This does a great job of keeping the wet stuff out, but best of all it’s a great indicator of the overall quality of the trousers and the components that are used. GoreTex doesn’t give just anyone a licence to use its membranes, and strict quality measures have to be passed. Moving on and you get Aramacor high abrasion-resistant reinforcements on the knees, and Gecko Stretch fabric on the back of the knees and crotch to help provide an unrestricted fit, and it does this nicely.
D30 CE-level 1 protectors come as standard in the knees, though you’ll have to fork out some extra cash if you want the hip inserts as well. Braces are included as standard. Throughout the product, there’s a nice amount of reflective detailing that does a good job of making the black trousers stand out a bit more, and the detachable thermal lining is of a nice quality to provide warmth for those winter rides.
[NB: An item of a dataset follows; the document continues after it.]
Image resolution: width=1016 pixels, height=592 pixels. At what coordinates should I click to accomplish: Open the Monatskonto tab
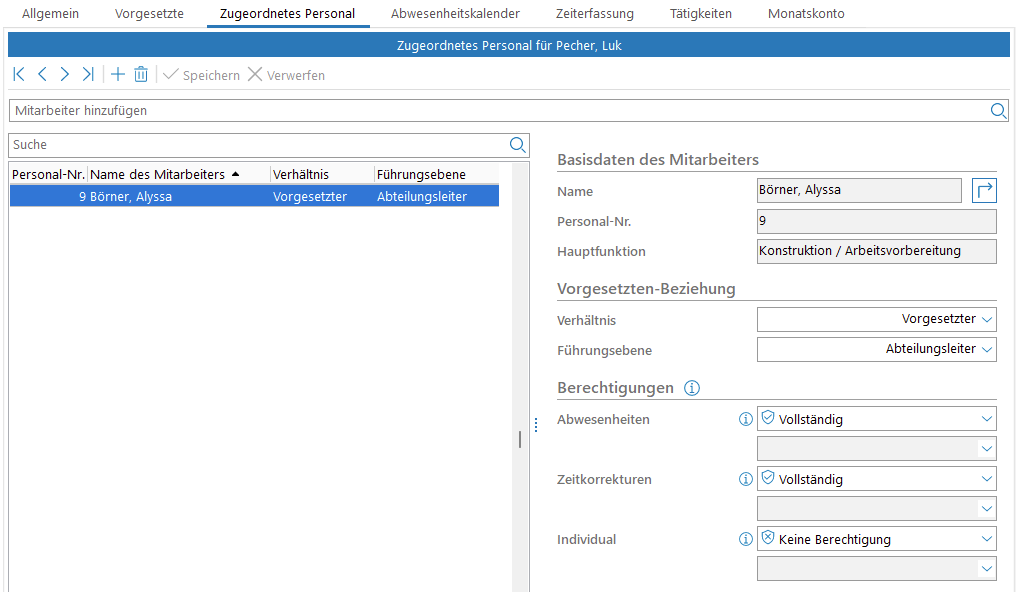[x=806, y=14]
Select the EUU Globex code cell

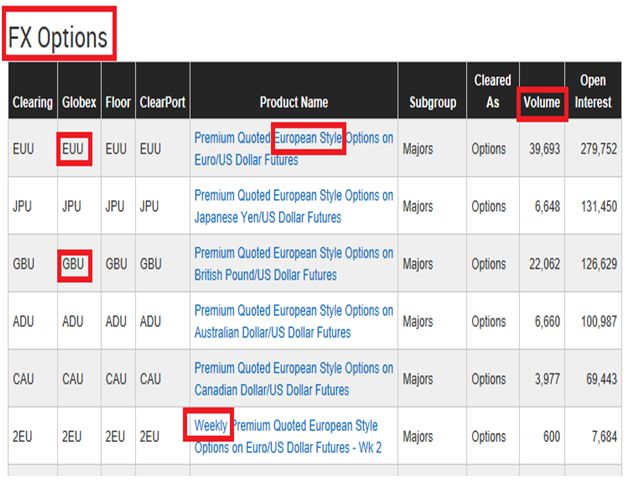point(73,149)
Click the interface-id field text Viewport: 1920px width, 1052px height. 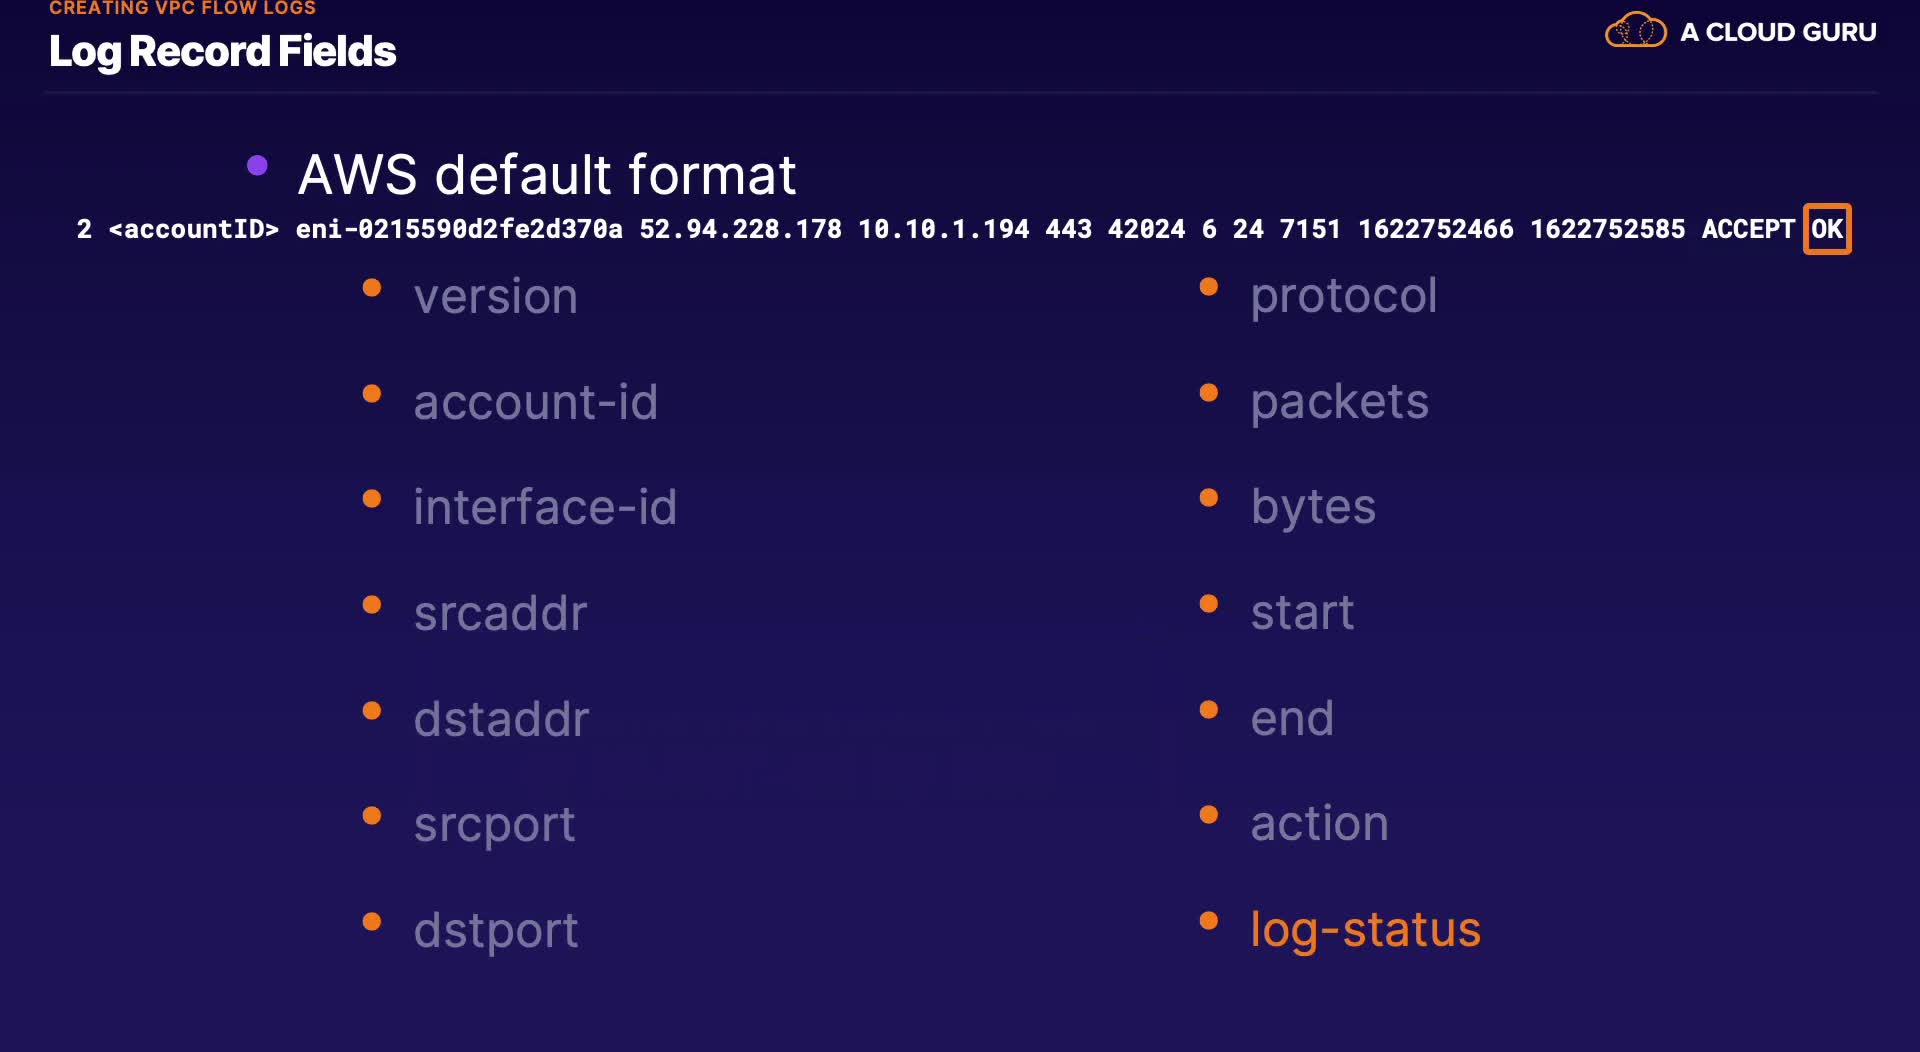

You get two zippered hip pockets which are of an adequate size, though I would have liked to have seen some thigh pockets as well. Ventilation is, unfortunately, nonexistent on these, making them unsuitable for warm weather riding.
IN A LINE: They’re well-made throughout, but they’re missing a couple of key features.
BMW has a good reputation when it comes to riding gear, and in 2017 the company launched the EnduroGuard Suit, a laminated textile jacket and trousers combo that’s been designed to appeal to adventure riders who seek out adventures oﬀ the tarmac and in remote locations where the weather can be unpredictable. The big talking point of the EnduroGuard Pants is the inclusion of a Schoeller C-Change membrane to provide weather protection. This is a really neat piece of technology.
Essentially it’s an adaptive membrane that opens its pores when it’s warm on the inside (to help cool you down and allow sweat to escape), and closes them when it’s cold, allowing a level of internal moisture and temperature control that’s impressive. Of course, you’re not going to experience the benefits of the C-Change membrane at all times, but it’s impressive when the conditions are right.
To complement the membrane, you get two nicely-placed vents on the front of the thigh, and these do a good job of drawing cooling air in, though they would be better if they opened wider. Impact protection is provided by some very substantial NP2 armour inserts on the hips and knees (there’s also a pouch for tailbone armour if you want to use it), and these help the trousers to provide a reassuring and comfortable fit.
The knees are reinforced with a bomb-proof feeling fabric that’s been developed by BMW and Schoeller, and leather pads on the inner knees help you grip the tank when standing up. While the kit feels well-made throughout, I just can’t get my head around the pocket design. You get three zippered pockets, but not one of them is large enough to be useful and I struggled to get my hand into any of them.
IN A LINE: Adventure-ready textile touring trousers.
With the Managua Pants, KTM has teamed up with Alpinestars to bring you a pair of high-quality laminated textile touring trousers. Complete with orange detailing and a KTM logo on the thigh, these trousers are aimed at one group of riders only – those who ride KTMs. It’s not all about branding and making a statement though, and the Managua Pants make use of Alpinestars’ knowledge and experience of manufacturing kit that performs when it needs to.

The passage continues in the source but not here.